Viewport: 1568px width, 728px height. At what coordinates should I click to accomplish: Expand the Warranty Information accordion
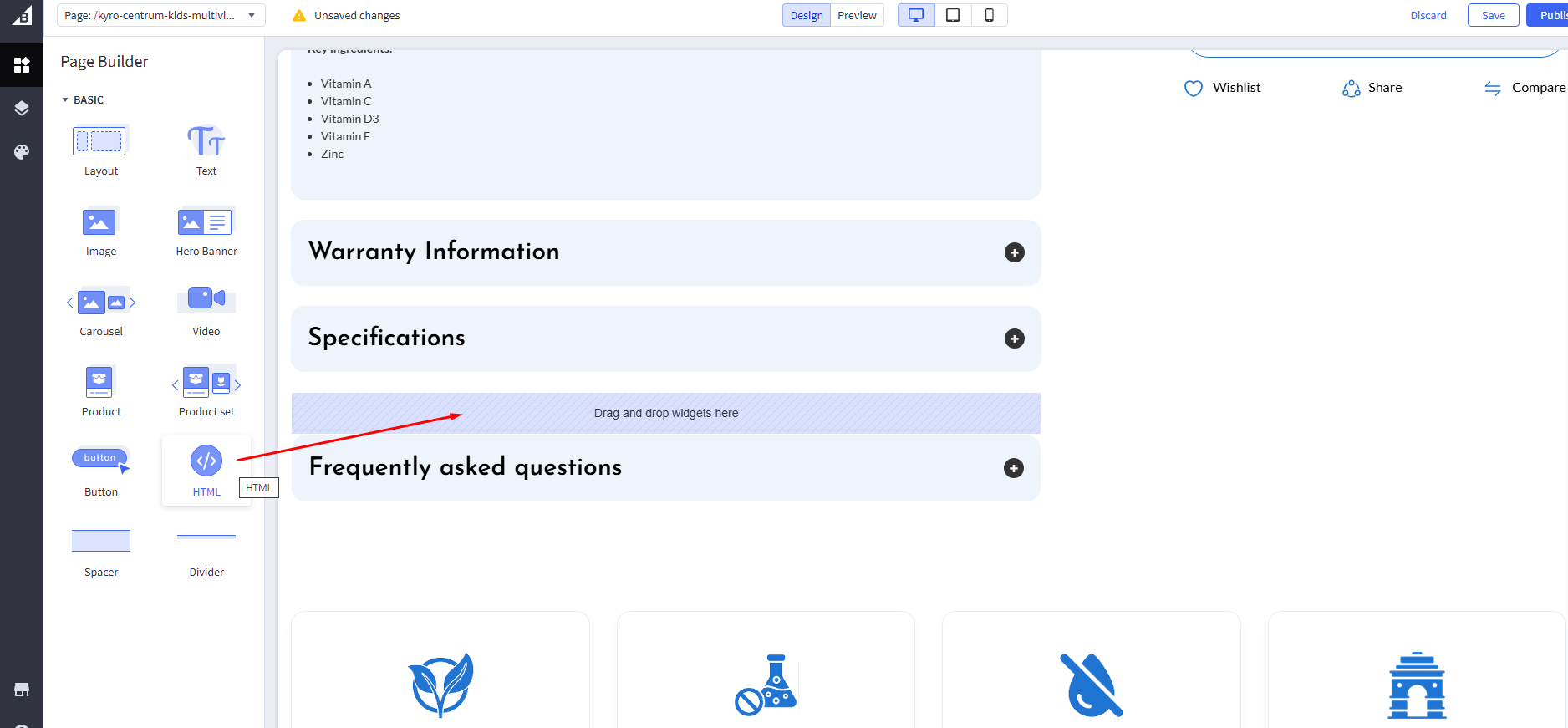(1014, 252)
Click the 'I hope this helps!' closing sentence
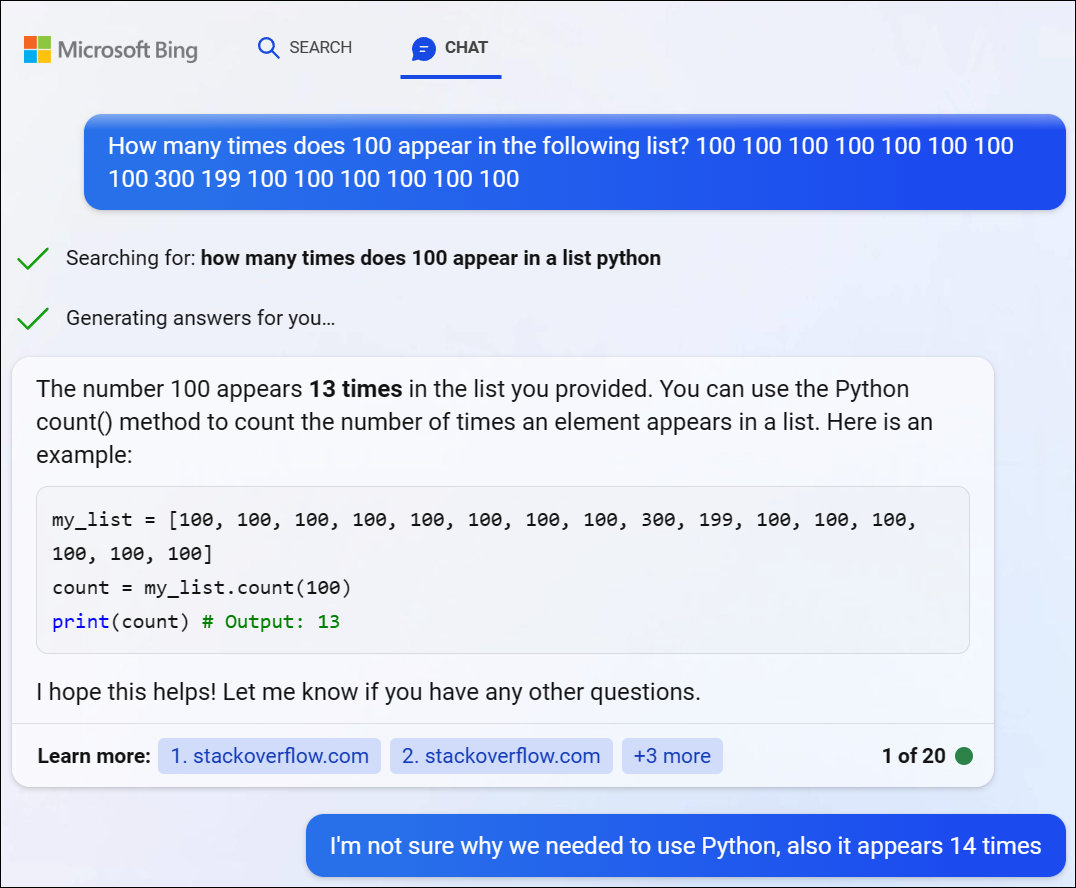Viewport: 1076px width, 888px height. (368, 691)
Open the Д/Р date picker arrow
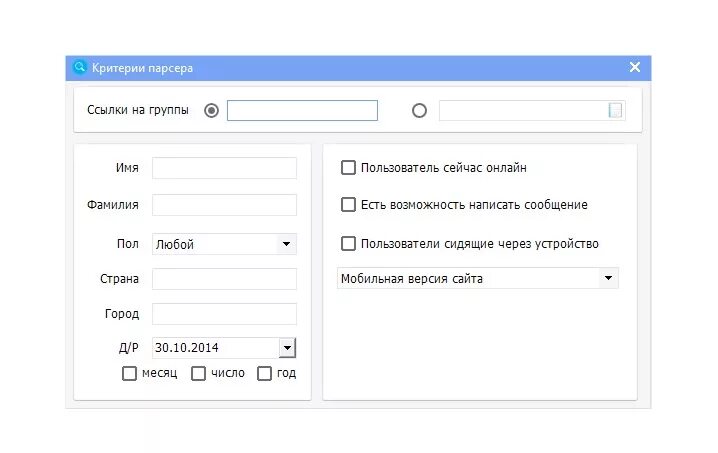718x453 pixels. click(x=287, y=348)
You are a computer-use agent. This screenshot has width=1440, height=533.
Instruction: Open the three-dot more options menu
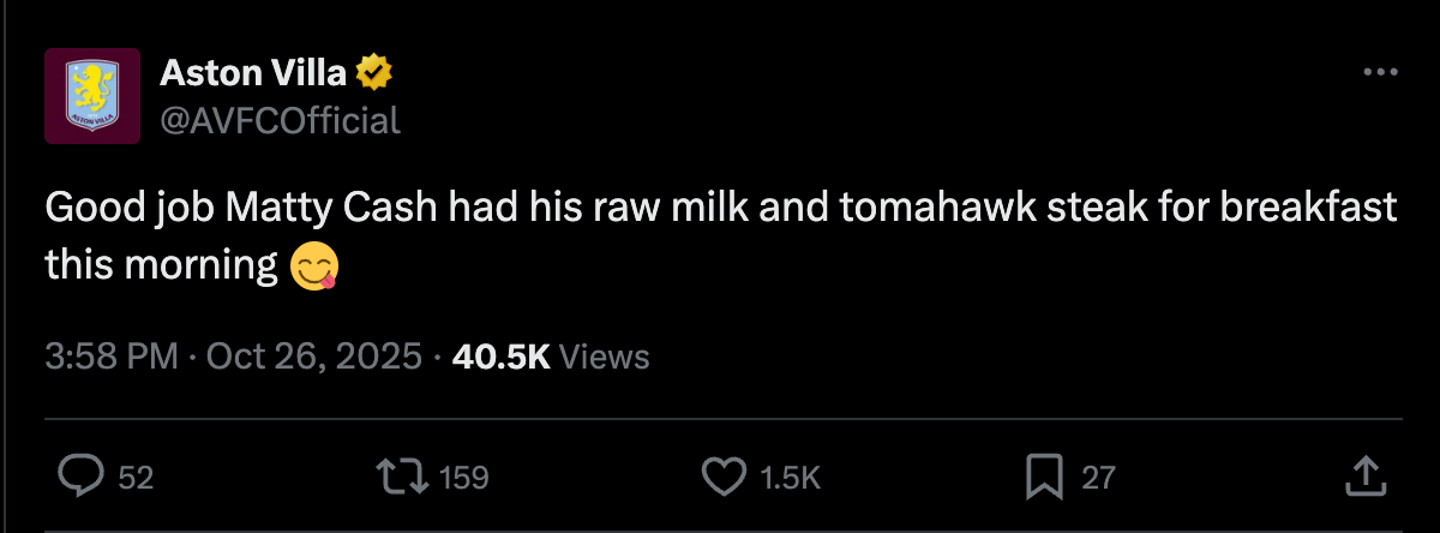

-------------------------

§ EXERCISE OBJECTIVE
Exactly reproduce the entries above, minus the pictures.

§ TASK SOLUTION
Viewport: 1568px width, 728px height. At what coordinates should I click to accomplish: Expand the Warranty Information accordion
(1014, 252)
Click the 'I hope this helps!' closing sentence
Viewport: 1076px width, 888px height. (368, 691)
Open the Д/Р date picker arrow
718x453 pixels. click(x=287, y=348)
You are a computer-use agent. This screenshot has width=1440, height=533.
Instruction: Open the three-dot more options menu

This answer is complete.